Rector of Gadjah Mada University
- Incumbent
- Assumed office 27 May 2022
- Preceded by: Panut Mulyono

Personal details
- Born: 19 February 1964 (age 62) Yogyakarta, Special Region of Yogyakarta, Indonesia
- Spouse: Abdul Nasir (aka Jang Keun Wong) ​ ​(m. 1990)​
- Children: 4
- Alma mater: Gadjah Mada University
- Occupation: Professor; writer;

= Ova Emilia =

Indonesian professor, writer, and university administrator (born 1964)

Ova Emilia (born 19 February 1964) is an Indonesian professor and writer currently serving as the 17th rector of Gadjah Mada University.

== Early life ==
Ova was born on 19 February 1964 in Yogyakarta, Special Region of Yogyakarta. She graduated from SMP Negeri 5 Yogyakarta and SMA Negeri 1 Yogyakarta before went to Faculty of Medicine at Gadjah Mada University in 1982 and graduated in 1987. She later attended University of Dundee in 1990 where she studied medical education and earned her Ph.D in Clinical Teaching from University of New South Wales. She continued her education for the Specialist Doctor and Obstetrics from 1996 until 2000 and Gynecology Subspecialist Doctor programs at Gadjah Mada University in 2009.

== Personal life ==
Ova is married to Jang Keun Won, an entrepreneur from South Korea, who later converted to Islam and changed his name to Abdul Nasir in 1990. They had two sons and two daughters. Her daughter, He Yeon Asva Navaisa, was graduated from Gadjah Mada University with a double degree in medicine in 2022 which was graduated by herself and put the samir around her daughter's neck.

== Career ==
Ova started her career as Deputy Dean for Academic Affairs at Faculty of Medicine, Gadjah Mada University, from 2005 until 2008, and as a Head of the Coordinating Team for Specialist Doctor Education Program at the Faculty of Medicine, Gadjah Mada University, from 2009 until 2014.

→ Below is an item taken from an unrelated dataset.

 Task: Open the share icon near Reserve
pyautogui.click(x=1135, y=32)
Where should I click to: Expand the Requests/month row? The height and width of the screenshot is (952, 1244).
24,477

She served as a Deputy Dean for Academic Affairs at Faculty of Medicine, Gadjah Mada University, from 2012 until 2016, and as a Dean of Faculty of Medicine from 2016 until 2022. She has also served as Chief Editor of the Indonesian Medical Education Journal from 2014 and as a Chair of the Association of Indonesian State Medical Faculties since 2018. On 27 May 2022, Ova was appointed as a rector at Gadjah Mada University which made her became the second women rector from 2022 until 2027. She is also active in writing books and international journals such as: contraceptive technology, obstetric physiology, and clinical decision making in obstetrics and gynecology.

==Filmography==
===Film===

As producer unless otherwise noted
| Year | Title | Notes |
|---|---|---|
| 2023 | Action Plan Kamarijani Soenjoto 5 | Producer |

===Television===

| Year | Title | Role | Notes |
|---|---|---|---|
| 2023 | 3 Bacapres Bicara Gagasan | Self |  |

== Awards ==
Ova was awarded first prize for Young Gynecologist Award in 1998 and Bangga Kencana Award in 2020. In 2023, she was awarded the most popular leader in social media by Jambore PR Indonesia with using a monitoring method on Twitter, Facebook, and Instagram with Ivosights.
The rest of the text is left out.